Even if a line seems odd, print it as it is, and include every record.

Segment Open

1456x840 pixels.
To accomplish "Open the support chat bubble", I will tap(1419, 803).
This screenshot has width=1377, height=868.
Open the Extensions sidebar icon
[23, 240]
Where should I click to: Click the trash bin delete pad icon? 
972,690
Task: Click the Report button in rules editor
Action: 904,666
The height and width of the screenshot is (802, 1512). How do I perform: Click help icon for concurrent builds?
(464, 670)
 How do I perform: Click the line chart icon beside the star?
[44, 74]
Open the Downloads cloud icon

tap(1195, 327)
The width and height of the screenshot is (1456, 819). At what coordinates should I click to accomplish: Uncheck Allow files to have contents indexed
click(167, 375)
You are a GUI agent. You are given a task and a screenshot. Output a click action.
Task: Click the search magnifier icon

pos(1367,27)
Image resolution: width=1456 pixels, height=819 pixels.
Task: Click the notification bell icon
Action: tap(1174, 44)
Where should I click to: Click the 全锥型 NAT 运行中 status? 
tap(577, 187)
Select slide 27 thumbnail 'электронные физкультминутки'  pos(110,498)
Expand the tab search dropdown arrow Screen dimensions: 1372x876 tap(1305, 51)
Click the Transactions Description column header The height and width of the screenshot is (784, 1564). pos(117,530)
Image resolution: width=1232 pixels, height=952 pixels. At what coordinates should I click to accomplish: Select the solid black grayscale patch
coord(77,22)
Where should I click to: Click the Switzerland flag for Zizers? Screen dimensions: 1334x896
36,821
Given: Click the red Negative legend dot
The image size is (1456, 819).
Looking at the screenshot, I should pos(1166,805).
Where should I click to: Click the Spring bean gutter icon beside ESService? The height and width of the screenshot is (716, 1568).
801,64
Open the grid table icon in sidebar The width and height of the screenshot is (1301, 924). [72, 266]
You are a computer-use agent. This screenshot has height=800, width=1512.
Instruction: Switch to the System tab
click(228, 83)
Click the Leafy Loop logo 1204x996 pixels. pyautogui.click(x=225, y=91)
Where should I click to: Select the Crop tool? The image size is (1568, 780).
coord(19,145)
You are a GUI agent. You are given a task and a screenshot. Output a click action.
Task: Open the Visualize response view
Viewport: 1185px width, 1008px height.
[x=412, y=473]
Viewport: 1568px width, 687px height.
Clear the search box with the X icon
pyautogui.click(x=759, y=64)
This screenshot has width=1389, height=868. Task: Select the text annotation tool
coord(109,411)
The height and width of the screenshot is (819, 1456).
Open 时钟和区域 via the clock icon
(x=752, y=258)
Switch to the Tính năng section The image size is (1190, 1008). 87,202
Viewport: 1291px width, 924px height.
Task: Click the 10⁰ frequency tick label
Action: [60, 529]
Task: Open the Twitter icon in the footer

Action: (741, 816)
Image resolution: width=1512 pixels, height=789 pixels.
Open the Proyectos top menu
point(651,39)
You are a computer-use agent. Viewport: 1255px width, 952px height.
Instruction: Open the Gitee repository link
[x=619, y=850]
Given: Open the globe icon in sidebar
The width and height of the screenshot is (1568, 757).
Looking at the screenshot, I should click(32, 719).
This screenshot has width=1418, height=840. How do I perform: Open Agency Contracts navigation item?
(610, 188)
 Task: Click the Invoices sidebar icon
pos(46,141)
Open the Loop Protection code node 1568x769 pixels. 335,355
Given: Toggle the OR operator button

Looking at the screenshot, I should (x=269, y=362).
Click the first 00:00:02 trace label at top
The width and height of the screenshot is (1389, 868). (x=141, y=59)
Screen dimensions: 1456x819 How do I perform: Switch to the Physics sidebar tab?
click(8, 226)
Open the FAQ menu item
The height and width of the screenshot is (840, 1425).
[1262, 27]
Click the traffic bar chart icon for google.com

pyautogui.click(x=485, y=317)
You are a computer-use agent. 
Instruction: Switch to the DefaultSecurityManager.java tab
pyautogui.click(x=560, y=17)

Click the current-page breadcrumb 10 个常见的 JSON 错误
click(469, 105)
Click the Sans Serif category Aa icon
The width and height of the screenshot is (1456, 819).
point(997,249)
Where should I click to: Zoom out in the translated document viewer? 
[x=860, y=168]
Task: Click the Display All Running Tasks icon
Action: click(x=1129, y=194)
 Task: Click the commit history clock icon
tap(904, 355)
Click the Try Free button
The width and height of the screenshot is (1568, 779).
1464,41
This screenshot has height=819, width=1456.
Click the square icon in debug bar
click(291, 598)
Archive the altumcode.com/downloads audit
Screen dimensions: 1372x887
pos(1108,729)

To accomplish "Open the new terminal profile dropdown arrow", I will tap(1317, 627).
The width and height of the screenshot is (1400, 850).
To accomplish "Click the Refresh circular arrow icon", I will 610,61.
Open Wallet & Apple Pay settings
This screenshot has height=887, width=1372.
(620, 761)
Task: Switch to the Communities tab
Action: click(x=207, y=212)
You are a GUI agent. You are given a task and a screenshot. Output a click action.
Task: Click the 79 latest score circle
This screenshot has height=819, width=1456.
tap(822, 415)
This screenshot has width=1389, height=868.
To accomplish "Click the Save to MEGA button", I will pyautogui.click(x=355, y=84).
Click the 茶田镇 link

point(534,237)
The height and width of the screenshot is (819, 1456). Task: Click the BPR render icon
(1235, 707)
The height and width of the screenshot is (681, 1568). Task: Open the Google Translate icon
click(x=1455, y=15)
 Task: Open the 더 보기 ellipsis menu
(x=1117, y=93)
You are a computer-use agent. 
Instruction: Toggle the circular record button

Segment Closed

**Response**
1456x840 pixels.
To accomplish "Open the support chat bubble", I will tap(1419, 803).
This screenshot has width=1377, height=868.
Open the Extensions sidebar icon
[23, 240]
Where should I click to: Click the trash bin delete pad icon? 
972,690
Task: Click the Report button in rules editor
Action: 904,666
The height and width of the screenshot is (802, 1512). How do I perform: Click help icon for concurrent builds?
(464, 670)
 How do I perform: Click the line chart icon beside the star?
[44, 74]
Open the Downloads cloud icon

tap(1195, 327)
The width and height of the screenshot is (1456, 819). At what coordinates should I click to accomplish: Uncheck Allow files to have contents indexed
click(167, 375)
You are a GUI agent. You are given a task and a screenshot. Output a click action.
Task: Click the search magnifier icon

pos(1367,27)
Image resolution: width=1456 pixels, height=819 pixels.
Task: Click the notification bell icon
Action: tap(1174, 44)
Where should I click to: Click the 全锥型 NAT 运行中 status? 
tap(577, 187)
Select slide 27 thumbnail 'электронные физкультминутки'  pos(110,498)
Expand the tab search dropdown arrow Screen dimensions: 1372x876 tap(1305, 51)
Click the Transactions Description column header The height and width of the screenshot is (784, 1564). pos(117,530)
Image resolution: width=1232 pixels, height=952 pixels. At what coordinates should I click to accomplish: Select the solid black grayscale patch
coord(77,22)
Where should I click to: Click the Switzerland flag for Zizers? Screen dimensions: 1334x896
36,821
Given: Click the red Negative legend dot
The image size is (1456, 819).
Looking at the screenshot, I should pos(1166,805).
Where should I click to: Click the Spring bean gutter icon beside ESService? The height and width of the screenshot is (716, 1568).
801,64
Open the grid table icon in sidebar The width and height of the screenshot is (1301, 924). [72, 266]
You are a computer-use agent. This screenshot has height=800, width=1512.
Instruction: Switch to the System tab
click(228, 83)
Click the Leafy Loop logo 1204x996 pixels. pyautogui.click(x=225, y=91)
Where should I click to: Select the Crop tool? The image size is (1568, 780).
coord(19,145)
You are a GUI agent. You are given a task and a screenshot. Output a click action.
Task: Open the Visualize response view
Viewport: 1185px width, 1008px height.
[x=412, y=473]
Viewport: 1568px width, 687px height.
Clear the search box with the X icon
pyautogui.click(x=759, y=64)
This screenshot has width=1389, height=868. Task: Select the text annotation tool
coord(109,411)
The height and width of the screenshot is (819, 1456).
Open 时钟和区域 via the clock icon
(x=752, y=258)
Switch to the Tính năng section The image size is (1190, 1008). 87,202
Viewport: 1291px width, 924px height.
Task: Click the 10⁰ frequency tick label
Action: [60, 529]
Task: Open the Twitter icon in the footer

Action: (741, 816)
Image resolution: width=1512 pixels, height=789 pixels.
Open the Proyectos top menu
point(651,39)
You are a computer-use agent. Viewport: 1255px width, 952px height.
Instruction: Open the Gitee repository link
[x=619, y=850]
Given: Open the globe icon in sidebar
The width and height of the screenshot is (1568, 757).
Looking at the screenshot, I should click(32, 719).
This screenshot has width=1418, height=840. How do I perform: Open Agency Contracts navigation item?
(610, 188)
 Task: Click the Invoices sidebar icon
pos(46,141)
Open the Loop Protection code node 1568x769 pixels. 335,355
Given: Toggle the OR operator button

Looking at the screenshot, I should (x=269, y=362).
Click the first 00:00:02 trace label at top
The width and height of the screenshot is (1389, 868). (x=141, y=59)
Screen dimensions: 1456x819 How do I perform: Switch to the Physics sidebar tab?
click(8, 226)
Open the FAQ menu item
The height and width of the screenshot is (840, 1425).
[1262, 27]
Click the traffic bar chart icon for google.com

pyautogui.click(x=485, y=317)
You are a computer-use agent. 
Instruction: Switch to the DefaultSecurityManager.java tab
pyautogui.click(x=560, y=17)

Click the current-page breadcrumb 10 个常见的 JSON 错误
click(469, 105)
Click the Sans Serif category Aa icon
The width and height of the screenshot is (1456, 819).
point(997,249)
Where should I click to: Zoom out in the translated document viewer? 
[x=860, y=168]
Task: Click the Display All Running Tasks icon
Action: click(x=1129, y=194)
 Task: Click the commit history clock icon
tap(904, 355)
Click the Try Free button
The width and height of the screenshot is (1568, 779).
1464,41
This screenshot has height=819, width=1456.
Click the square icon in debug bar
click(291, 598)
Archive the altumcode.com/downloads audit
Screen dimensions: 1372x887
pos(1108,729)

To accomplish "Open the new terminal profile dropdown arrow", I will tap(1317, 627).
The width and height of the screenshot is (1400, 850).
To accomplish "Click the Refresh circular arrow icon", I will 610,61.
Open Wallet & Apple Pay settings
This screenshot has height=887, width=1372.
(620, 761)
Task: Switch to the Communities tab
Action: click(x=207, y=212)
You are a GUI agent. You are given a task and a screenshot. Output a click action.
Task: Click the 79 latest score circle
This screenshot has height=819, width=1456.
tap(822, 415)
This screenshot has width=1389, height=868.
To accomplish "Click the Save to MEGA button", I will pyautogui.click(x=355, y=84).
Click the 茶田镇 link

point(534,237)
The height and width of the screenshot is (819, 1456). Task: Click the BPR render icon
(1235, 707)
The height and width of the screenshot is (681, 1568). Task: Open the Google Translate icon
click(x=1455, y=15)
 Task: Open the 더 보기 ellipsis menu
(x=1117, y=93)
You are a computer-use agent. 
Instruction: Toggle the circular record button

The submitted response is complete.